Do you find it difficult to evaluate the inverse of a square matrix? Well, you will find it easier if you take help of elementary transformations. In other words, this method is also called the Gauss – Jordan method. It is not tough to understand elementary transformations. All you have to do is, go through this article thoroughly and you will find all your doubts solved here.
You will get to know about some useful terms like elementary operations, elementary matrix, identity matrix, etc .Let us start our discussion with a brief definition of square matrix. When you study matrices, you will find that a matrix contains some rows and some columns as well. Any matrix having the same number of rows and columns is called a square matrix. To get the inverse of a square matrix, several techniques can be followed. However, the easiest and fruitful method of evaluating the inverse of a square matrix is elementary transformation. Come on let us have a quick look upon the techniques to be followed in terms of evaluating inverse of a square matrix through elementary transformations.
Let us have an example,
A = ( 4 8 0
7 6 2
1 3 9)
Here, A is a square matrix of order 3. That means the matrix A has three rows and three columns.

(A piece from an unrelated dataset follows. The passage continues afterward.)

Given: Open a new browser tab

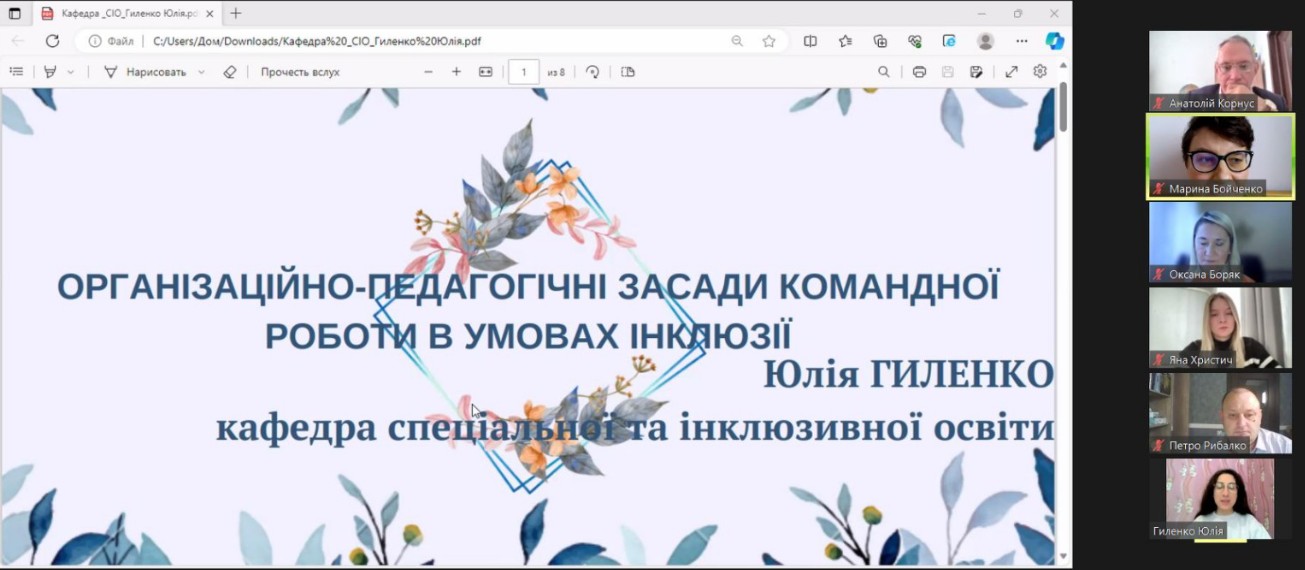Looking at the screenshot, I should point(236,14).
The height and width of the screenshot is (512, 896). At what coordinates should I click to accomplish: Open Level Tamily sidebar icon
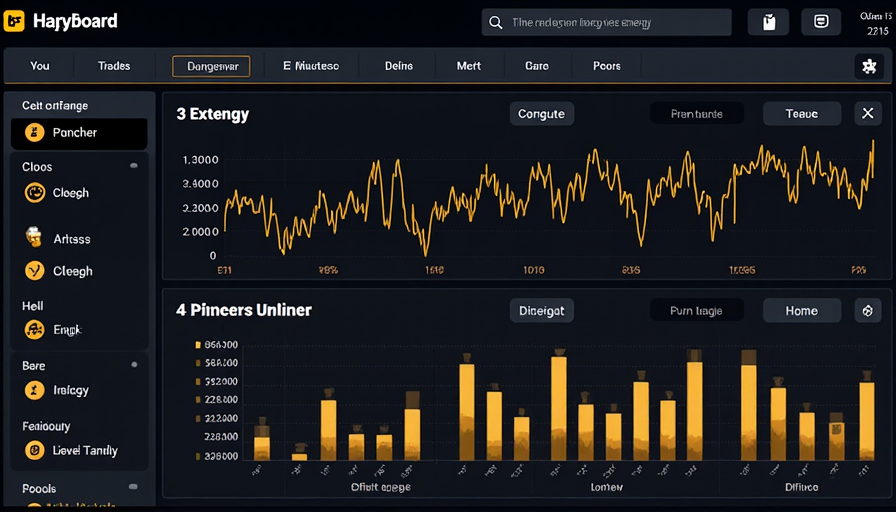(x=34, y=450)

What Is The Elementary Transformation Of A Matrix?
This particular procedure refers to some minor transformations in rows and columns of a matrix. Describing the variants of row operation can easily make the steps of elementary transformation clear. Column transformation operations can be done easily with those simple steps. The combined procedure of transforming rows and columns of a matrix is called elementary transformation.
Well, the process of elementary transformation consists of three different operations. The operations of elementary transformation are contained in the below list.
- Rearranging two rows (can be performed the same with the columns too).
- Multiplying all elements of a particular row with a certain constant (similar operation can be done with the column elements).
- Multiplying all elements of a row with a certain constant and adding it to another row whose elements are also multiplied with a constant (in each case the constant is not equals to zero).
These are the three operations of elementary transformation of matrices.
How To Proceed With Elementary Transformation To Find The Inverse Of A Square Matrix?
We have already gathered a basic idea about elementary transformation of matrices. Now, it is time to understand the significance of elementary transformation in order to find the inverse of a square matrix.
To find the inverse of a square matrix with the help of elementary transformation we will need the following formula.
Working formula:-
Let us consider A is a non null square matrix of order “n”. We assume t8hat Ā denotes the inverse of matrix A. Then, the required formula to evaluate the inverse matrix of A is given by,
A.Ā = I(n)
[where I(n) is the identity matrix of order “n”]
With the help of the above formula we can easily derive the inverse matrix of any square matrix by following simple operations of elementary transformation. To derive an inverse matrix of any square matrix we have to follow these simple steps. In the following catalogue we are assuming the square matrix A, whose order is “n”. [We are assuming that Ā (which is unknown), is the inverse matrix of A]
- Write down the matrix A on the left hand side of the equation and simply multiply Ā with it. Write down the identity matrix of the same order in the right hand side of the equation.
- Apply elementary transformation operations as required. Keep the Ā unchanged as it is unknown.
- The main objective of applying transformation operations is to transform the matrix A (in L.H.S.) into the identity matrix of order “n” while keeping Ā untouched.
- At the end of elementary transformation, we will find a new matrix in the right hand side of the equation.
- After all the operations are done, we can conclude that, Ā.I(n) i.e. Ā = the newly obtained matrix in R.H.S.
Thus, finding the inverse of any square matrix becomes easier with the help of elementary transformation methods.